This semester, Wellesley students will see new faces in the Stone Center and the Office of Student Wellness. The latest staff members who have been hired in the Division of Student Wellness include Athena Davos, a psychiatric nurse practitioner; Cynthia Song, a mental health clinician and cross cultural specialist; Allison Weinberg, the new Director of Student Wellness; and AJ Guerrero, coordinator of LGBTQ+ programs and services. The Wellesley News checked in with a few of them to see how their first weeks have gone and how they hope to improve and support the Welleslsey community.
Athena Davos
Before starting at Wellesley in January, Athena Davos obtained her nursing degree from Simmons College, followed by a master’s in psychiatric nursing from Northeastern University. Her clinical focus was initially in veteran patients and she previously worked in the Boston VA Healthcare System, although she recently transitioned to working with college students.

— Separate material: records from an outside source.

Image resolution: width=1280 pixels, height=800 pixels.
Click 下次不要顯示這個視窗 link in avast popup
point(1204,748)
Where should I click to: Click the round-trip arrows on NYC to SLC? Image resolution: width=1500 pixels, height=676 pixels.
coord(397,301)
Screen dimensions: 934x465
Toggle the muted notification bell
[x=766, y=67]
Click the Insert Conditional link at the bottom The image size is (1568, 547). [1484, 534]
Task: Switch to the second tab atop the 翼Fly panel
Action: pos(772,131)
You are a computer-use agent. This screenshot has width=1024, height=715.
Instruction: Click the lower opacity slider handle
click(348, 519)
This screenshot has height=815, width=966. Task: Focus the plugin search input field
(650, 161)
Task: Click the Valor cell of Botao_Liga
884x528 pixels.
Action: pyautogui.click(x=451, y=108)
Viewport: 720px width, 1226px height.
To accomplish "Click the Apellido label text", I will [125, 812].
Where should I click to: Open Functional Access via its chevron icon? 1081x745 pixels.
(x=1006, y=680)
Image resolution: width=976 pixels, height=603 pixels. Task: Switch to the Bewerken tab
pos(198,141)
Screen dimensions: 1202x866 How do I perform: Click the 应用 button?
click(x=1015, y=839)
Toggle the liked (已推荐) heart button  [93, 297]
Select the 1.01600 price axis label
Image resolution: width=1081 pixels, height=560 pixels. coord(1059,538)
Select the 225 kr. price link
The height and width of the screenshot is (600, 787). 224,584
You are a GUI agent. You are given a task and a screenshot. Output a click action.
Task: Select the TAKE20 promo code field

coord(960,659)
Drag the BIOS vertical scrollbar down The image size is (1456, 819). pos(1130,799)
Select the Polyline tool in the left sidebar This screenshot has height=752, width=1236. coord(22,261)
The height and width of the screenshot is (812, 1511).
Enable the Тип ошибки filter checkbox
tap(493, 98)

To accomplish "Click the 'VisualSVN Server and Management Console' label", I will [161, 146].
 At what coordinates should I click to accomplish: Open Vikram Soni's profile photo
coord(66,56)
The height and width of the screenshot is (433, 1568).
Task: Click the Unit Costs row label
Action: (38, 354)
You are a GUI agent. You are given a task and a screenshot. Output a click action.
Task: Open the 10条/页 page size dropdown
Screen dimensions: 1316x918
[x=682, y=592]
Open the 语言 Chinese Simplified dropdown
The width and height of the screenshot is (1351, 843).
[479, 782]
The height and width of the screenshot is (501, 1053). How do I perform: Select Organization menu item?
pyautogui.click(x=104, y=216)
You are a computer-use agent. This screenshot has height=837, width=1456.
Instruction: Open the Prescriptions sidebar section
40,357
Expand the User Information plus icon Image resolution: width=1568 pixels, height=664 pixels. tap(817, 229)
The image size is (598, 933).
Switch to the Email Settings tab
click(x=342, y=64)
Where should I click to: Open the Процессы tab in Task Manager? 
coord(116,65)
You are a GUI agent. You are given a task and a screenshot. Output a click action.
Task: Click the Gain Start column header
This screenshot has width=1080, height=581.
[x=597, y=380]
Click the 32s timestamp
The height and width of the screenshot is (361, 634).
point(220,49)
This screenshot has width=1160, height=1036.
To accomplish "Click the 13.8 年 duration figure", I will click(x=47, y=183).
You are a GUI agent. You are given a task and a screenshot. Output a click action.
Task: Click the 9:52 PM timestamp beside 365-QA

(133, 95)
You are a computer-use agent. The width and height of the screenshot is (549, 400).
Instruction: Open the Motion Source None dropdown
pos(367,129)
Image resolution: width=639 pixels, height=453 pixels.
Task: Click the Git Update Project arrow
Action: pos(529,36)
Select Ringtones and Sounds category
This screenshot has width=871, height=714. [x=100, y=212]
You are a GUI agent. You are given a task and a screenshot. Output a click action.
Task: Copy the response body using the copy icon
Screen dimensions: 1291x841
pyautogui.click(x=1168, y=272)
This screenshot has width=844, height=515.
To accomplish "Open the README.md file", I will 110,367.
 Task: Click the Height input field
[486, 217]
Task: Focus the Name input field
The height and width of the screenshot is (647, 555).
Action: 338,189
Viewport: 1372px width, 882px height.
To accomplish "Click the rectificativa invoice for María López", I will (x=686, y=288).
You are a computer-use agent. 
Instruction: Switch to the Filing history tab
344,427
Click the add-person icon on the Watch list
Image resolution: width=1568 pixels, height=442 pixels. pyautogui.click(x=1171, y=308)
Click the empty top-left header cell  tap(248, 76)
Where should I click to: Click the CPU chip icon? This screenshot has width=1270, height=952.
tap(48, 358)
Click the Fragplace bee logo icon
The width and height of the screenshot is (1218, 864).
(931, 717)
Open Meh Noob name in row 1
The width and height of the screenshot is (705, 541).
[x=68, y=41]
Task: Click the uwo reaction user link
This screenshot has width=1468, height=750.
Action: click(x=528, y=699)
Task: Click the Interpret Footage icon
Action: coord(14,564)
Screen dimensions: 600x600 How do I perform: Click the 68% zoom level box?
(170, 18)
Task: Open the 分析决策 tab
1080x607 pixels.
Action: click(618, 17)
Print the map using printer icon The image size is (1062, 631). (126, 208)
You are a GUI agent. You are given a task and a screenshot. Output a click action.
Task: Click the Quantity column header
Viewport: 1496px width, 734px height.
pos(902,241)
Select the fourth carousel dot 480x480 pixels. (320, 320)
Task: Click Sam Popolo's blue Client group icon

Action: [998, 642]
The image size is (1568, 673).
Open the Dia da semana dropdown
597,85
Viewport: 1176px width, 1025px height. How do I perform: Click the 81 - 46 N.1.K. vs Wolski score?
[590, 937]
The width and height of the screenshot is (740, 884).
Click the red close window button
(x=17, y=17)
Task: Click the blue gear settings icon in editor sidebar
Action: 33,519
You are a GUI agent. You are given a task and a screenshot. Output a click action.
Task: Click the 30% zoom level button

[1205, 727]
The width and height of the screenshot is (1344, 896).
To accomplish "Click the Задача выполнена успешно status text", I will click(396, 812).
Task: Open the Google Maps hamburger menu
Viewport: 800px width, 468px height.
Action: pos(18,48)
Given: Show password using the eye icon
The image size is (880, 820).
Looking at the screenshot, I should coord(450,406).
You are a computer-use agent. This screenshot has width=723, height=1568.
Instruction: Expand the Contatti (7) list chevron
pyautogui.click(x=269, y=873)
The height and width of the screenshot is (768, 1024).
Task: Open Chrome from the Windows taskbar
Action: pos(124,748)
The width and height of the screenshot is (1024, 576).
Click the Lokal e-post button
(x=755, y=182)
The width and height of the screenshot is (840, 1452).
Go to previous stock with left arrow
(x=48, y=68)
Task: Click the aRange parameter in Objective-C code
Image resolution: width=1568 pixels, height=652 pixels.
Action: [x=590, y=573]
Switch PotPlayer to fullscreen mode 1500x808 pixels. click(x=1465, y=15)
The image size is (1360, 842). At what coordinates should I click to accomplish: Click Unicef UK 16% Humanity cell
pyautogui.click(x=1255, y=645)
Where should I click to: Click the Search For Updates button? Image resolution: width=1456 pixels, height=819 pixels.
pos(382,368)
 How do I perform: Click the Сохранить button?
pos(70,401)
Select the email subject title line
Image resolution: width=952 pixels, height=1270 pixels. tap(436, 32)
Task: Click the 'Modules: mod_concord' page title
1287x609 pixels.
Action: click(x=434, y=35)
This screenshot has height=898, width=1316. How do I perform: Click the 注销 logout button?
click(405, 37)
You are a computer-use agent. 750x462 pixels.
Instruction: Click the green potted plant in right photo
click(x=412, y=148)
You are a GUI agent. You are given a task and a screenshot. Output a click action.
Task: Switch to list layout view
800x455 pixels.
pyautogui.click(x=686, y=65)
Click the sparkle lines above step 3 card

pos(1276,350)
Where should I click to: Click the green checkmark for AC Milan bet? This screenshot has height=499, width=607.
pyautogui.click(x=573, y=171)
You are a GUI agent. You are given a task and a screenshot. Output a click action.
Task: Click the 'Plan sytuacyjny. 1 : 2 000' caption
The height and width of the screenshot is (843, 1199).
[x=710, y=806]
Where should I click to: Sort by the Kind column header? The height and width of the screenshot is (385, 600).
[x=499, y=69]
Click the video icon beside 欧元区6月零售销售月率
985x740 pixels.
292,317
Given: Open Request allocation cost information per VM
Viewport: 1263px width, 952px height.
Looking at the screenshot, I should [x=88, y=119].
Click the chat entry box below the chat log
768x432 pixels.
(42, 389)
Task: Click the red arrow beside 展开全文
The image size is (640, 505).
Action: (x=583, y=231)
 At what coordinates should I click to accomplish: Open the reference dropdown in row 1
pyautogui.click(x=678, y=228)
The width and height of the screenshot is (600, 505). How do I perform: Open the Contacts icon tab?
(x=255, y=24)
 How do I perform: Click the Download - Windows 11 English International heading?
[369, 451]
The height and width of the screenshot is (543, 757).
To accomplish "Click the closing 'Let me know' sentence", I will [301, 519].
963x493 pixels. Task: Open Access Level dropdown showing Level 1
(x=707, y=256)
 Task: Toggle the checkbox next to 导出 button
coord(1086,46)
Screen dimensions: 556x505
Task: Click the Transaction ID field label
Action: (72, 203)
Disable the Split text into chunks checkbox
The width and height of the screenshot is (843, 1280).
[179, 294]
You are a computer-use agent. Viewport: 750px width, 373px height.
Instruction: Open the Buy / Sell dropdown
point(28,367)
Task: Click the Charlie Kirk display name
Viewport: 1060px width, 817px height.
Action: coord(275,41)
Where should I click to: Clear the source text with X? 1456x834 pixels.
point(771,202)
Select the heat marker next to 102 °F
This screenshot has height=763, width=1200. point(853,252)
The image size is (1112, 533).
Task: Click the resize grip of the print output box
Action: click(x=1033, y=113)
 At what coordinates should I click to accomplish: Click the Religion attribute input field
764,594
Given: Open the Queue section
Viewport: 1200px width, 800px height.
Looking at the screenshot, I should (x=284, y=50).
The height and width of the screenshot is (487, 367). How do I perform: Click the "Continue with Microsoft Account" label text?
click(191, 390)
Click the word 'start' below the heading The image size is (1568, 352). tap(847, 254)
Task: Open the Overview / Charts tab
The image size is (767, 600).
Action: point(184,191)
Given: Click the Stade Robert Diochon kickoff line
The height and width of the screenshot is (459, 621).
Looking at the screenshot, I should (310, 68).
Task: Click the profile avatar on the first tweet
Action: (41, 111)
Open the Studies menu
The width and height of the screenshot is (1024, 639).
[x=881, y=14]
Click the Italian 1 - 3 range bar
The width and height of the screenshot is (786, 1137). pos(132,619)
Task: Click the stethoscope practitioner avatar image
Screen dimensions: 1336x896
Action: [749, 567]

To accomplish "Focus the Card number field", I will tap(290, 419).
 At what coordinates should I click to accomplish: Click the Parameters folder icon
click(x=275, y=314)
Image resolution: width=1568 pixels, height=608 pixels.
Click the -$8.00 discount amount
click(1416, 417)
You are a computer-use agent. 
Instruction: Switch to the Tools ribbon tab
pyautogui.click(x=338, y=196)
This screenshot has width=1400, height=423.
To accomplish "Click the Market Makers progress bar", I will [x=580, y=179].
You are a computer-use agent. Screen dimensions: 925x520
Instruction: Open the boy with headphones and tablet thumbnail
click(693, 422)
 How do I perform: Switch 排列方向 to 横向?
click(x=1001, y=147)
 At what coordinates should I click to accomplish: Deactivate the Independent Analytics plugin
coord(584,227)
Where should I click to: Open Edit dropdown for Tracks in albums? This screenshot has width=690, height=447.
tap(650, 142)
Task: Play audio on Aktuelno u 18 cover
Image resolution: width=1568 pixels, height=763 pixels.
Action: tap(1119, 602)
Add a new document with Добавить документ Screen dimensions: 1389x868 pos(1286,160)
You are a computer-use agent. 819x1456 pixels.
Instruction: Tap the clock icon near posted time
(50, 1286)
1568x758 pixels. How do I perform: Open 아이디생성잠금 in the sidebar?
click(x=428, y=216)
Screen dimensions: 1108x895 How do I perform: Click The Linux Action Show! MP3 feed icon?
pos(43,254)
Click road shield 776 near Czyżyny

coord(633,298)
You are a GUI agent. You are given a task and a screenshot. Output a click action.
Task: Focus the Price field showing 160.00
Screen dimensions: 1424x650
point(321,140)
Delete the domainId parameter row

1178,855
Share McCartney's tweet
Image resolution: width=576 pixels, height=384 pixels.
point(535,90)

Davos specializes in treatment of trauma-related disorders, depression and substance abuse disorders; her biography on the Stone Center staff directory states that she approaches one-on-one counseling “with an open and compassionate mind and works to tailor treatment to the specific needs of each client.” Before Wellesley, Davos also worked as a psychiatric nurse practitioner at Northeastern University Health and Counseling Services and Optum Health Services in Boston, which serves several local colleges and universities.
Allison Weinberg
Allison Weinberg comes to Wellesley from Lasell College, where she not only worked with students in the counseling center, but also managed the schoolwide health education program. She received her masters in Behavioral Medicine and Mental Health Counseling from Boston University and completed her clinical training with a focus on substance abuse recovery. Weinberg enjoys working with college students, who are a point in their lives when they “get to define for themselves what their values are and what matters to them most.” As the Director of Student Wellness since Jan. 6, she hopes to help students find balance and hopes to promote the message that academic rigor and personal wellbeing are not mutually exclusive. Weinberg also wants to branch out: “I am looking to collaborate with colleagues in curricular and co-curricular departments to identify ways in which we can better integrate wellness and resiliency models throughout campus,” she wrote in an email to The Wellesley News. After working one-on-one with students at Lasell College, Weinberg is excited to support student wellbeing on a more macro level.
Cynthia Song
Cynthia Song, a multicultural specialist and psychologist in the Stone Center since January, approaches her work “from an anti-oppressive/social justice framework, drawing from multicultural and relational psychoanalytic theories,” according to her biography on the counseling staff website. Song comes to Wellesley after receiving her doctorate in psychology from George Fox University and completing a clinical internship at Columbia University Medical Center, then a fellowship at Portland University Medical Center. Before that, she was a lawyer. It is important to Song to treat one-on-one therapy as a collaboration, which centers an individuals’s “upbringing, social context and life.” Song is especially interested in working to “embolden one’s sense of agency and increase cognitive and emotional flexibility for a more connected, compassionate, and creative sense of being with self and others.”